» **Study text**
* * * * * * *

‘Cabbage Patch’ by Denise Bennett is a poetic reflection on a painting by Portsmouth artist Edward King (1862 – 1951). Bennett’s poetry often draws on artworks displayed at Portsmouth Museum and Art Gallery and this one reflects on an unhappy period in King’s life, but also of the restorative and salutary effects of art and landscape. As Bennett reflects, ‘Edward King was a patient at St James’ psychiatric hospital, Portsmouth for over 25 years. During WW2 he was appointed as the war artist for the city and painted many scenes of the blitz damage. He also painted the grounds of the hospital. He originally studied art at Leipzig and by 1904 he had exhibited 54 paintings at the Royal Academy. He was committed to St James’ in 1925 after he suffered a breakdown when his wife died. He died of a stroke in 1951’.

* * * * * * *

(Records from a data collection)
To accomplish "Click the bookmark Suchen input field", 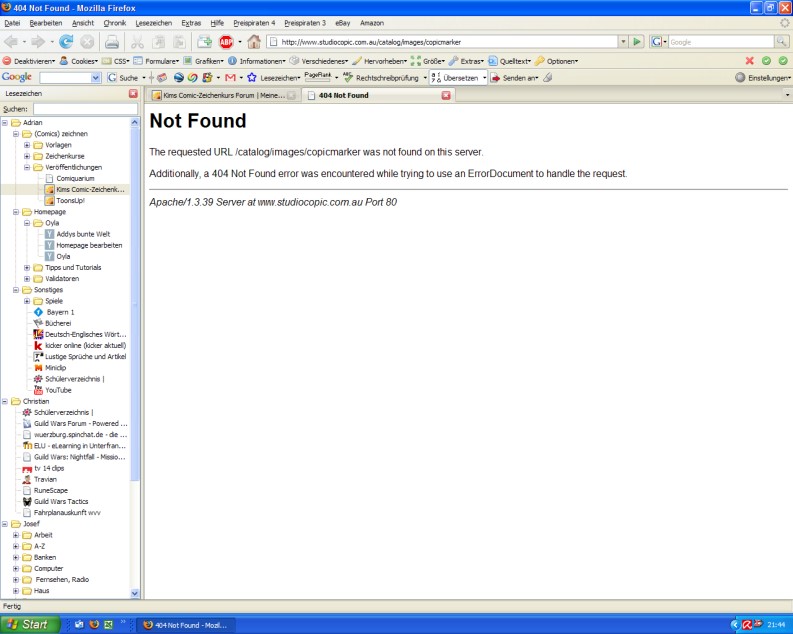I will coord(84,109).
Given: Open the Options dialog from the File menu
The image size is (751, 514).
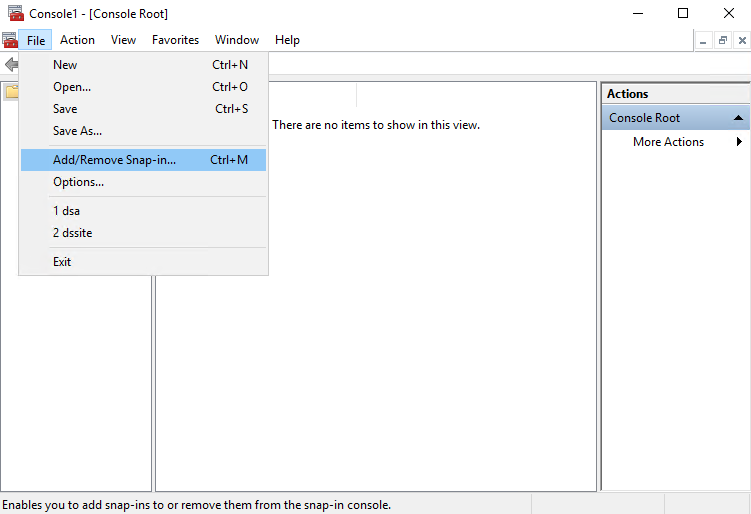Looking at the screenshot, I should coord(78,182).
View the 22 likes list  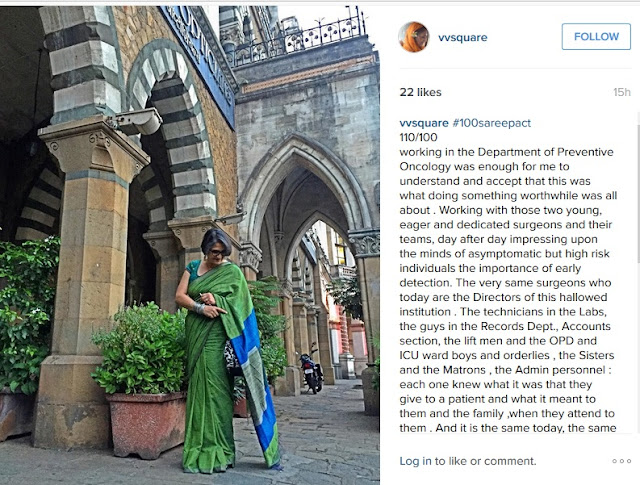point(420,92)
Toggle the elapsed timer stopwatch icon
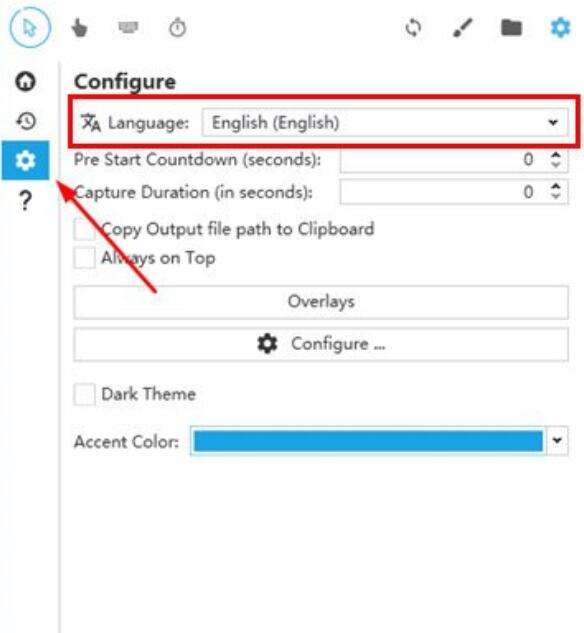Viewport: 584px width, 633px height. pyautogui.click(x=178, y=28)
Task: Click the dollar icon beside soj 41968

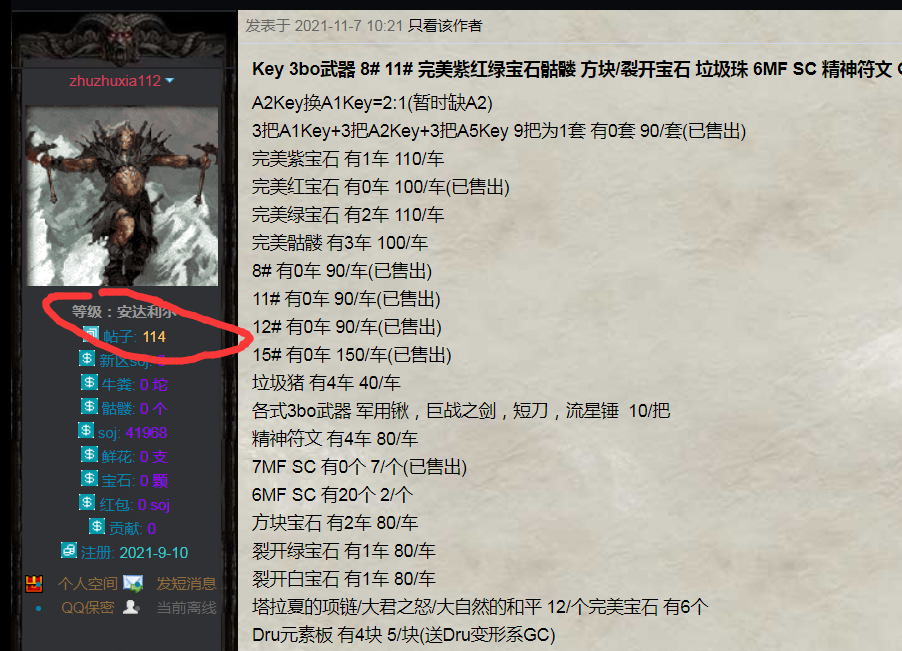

* * * * * * *

» **What you are asked to do**
Answer these questions about the text on Edward King:
(a) Where did King originally study art?
(b) How many paintings had he exhibited at the Royal Academy by 1904?
(c) In what year was he committed to St James'?
These entries come from a different source than the text.

» **Task solution**
(a) Leipzig
(b) 54
(c) 1925